The Court of Appeals has granted mandamus to prevent three depositions sought by a homebuyer seeking to avoid an arbitration agreement. The trial court granted the builder’s motion to compel arbitration, but had not yet ruled whether the buyer’s claims against two individual employees of the builder were also arbitrable. While their motion was pending, the trial court granted a motion to compel the depositions of the employees and the company to explore whether they had engaged in any fraudulent or criminal conduct. The Court of Appeals held that order was an abuse of discretion. Under In re Kaplan Higher Education Corp., 235 S.W.3d 206 (Tex. 2007), agents who are nonsignatories to their principal’s arbitration agreement may still invoke equity to compel arbitration unless the claimant can demonstrate the agents had unclean hands in the formation of the arbitration provision. In this instance, the buyer alleged only that the individuals had unclean hands in the performance of the contract, not the formation of the arbitration clause. Accordingly, the issue of their unclean hands was an issue for the merits of the case that had to be determined in arbitration, making discovery of those facts inappropriate for a judicial proceeding. The Court therefore directed the trial court to stay the case so that all of the parties could proceed to arbitration. The Court also wrote separately to summarily deny the buyer’s mandamus petition challenging the arbitration order for her claims against the company.

In re Susan Newell Custom Home Builders, Inc., No. 05-13-01474-CV

Way back in 1989, a latex products manufacturer named Ansell Healthcare Products registered a federal trademark for the phrase “Condom Sense,” which it used in advertising its Lifestyle condoms. A few years later, Ansell sought federal registration of Condom Sense as a service mark for a proposed chain of retail stores. But Ansell’s own retail stores never materialized, and it ended up licensing the mark to Condom Sense, Inc. (“CSI”), which had already opened up its own Condom Sense store in Dallas.

In 1997, CSI sold its original store on Greenville Avenue, including the right to use the Condom Sense name. That sale led to a series of competing claims over use of the name at multiple locations, including some inconclusive preliminary litigation. In 2005, Ansell — which had never used the mark itself, and which had been unaware of all the drama over its use in Texas — assigned CSI all of its interest in the federal service mark.  CSI then registered the mark in Texas, along with three related service marks that also used the Condom Sense name. CSI ended up suing the operators of the other Condom Sense stores, alleging trademark infringement under the federal Lanham Act, the Texas Trademark Act, and Texas common law. After a bench trial, the trial court ruled in favor of the competitors and cancelled registrations of both the federal and state service marks.  CSI and its owners appealed.
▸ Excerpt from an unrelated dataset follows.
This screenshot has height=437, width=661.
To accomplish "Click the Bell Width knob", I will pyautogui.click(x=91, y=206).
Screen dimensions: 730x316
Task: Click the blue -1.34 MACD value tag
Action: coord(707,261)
According to the court of appeals, CSI’s competitors were not entitled to cancellation of the state service mark even though the trial court found that CSI registered the mark fraudulently, i.e., while knowing that competitors were also using the Condom Sense mark.  Under section 16.28 of the Business & Commerce Code, the party asking the court to cancel the registration must be someone who was “injured” by the false or fraudulent procurement of the service mark registration, but the other Condom Sense owners had failed to submit any evidence that they were injured by it.  But the court of appeals sustained the trial court’s cancellation of the federal service mark, giving credit to testimony that Ansell’s licensing agreement with CSI had not been renewed past its original expiration date in 1999, and that the mark had therefore lapsed because Ansell had abandoned it. Finally, the court of appeals affirmed the trial court’s ruling in favor of the competitors’ laches and unclean hands defenses, holding that the evidence supported the lower court’s rulings that five years had been too long for CSI to sit on its rights before bringing suit, and that it had acted improperly in selling any rights to the Condom Sense name (in the 1997 sale of the original store) at a time when it was merely a licensee of Ansell’s mark.